----- TASK MATERIAL -----

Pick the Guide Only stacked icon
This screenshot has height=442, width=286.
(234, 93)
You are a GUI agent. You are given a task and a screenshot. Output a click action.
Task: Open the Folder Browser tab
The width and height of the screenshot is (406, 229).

-----

Begin with the line containing "Task: Open the Folder Browser tab" and repeat each line exactly until the records above end.

■ ANSWER SPACE ■
Task: Open the Folder Browser tab
The width and height of the screenshot is (406, 229).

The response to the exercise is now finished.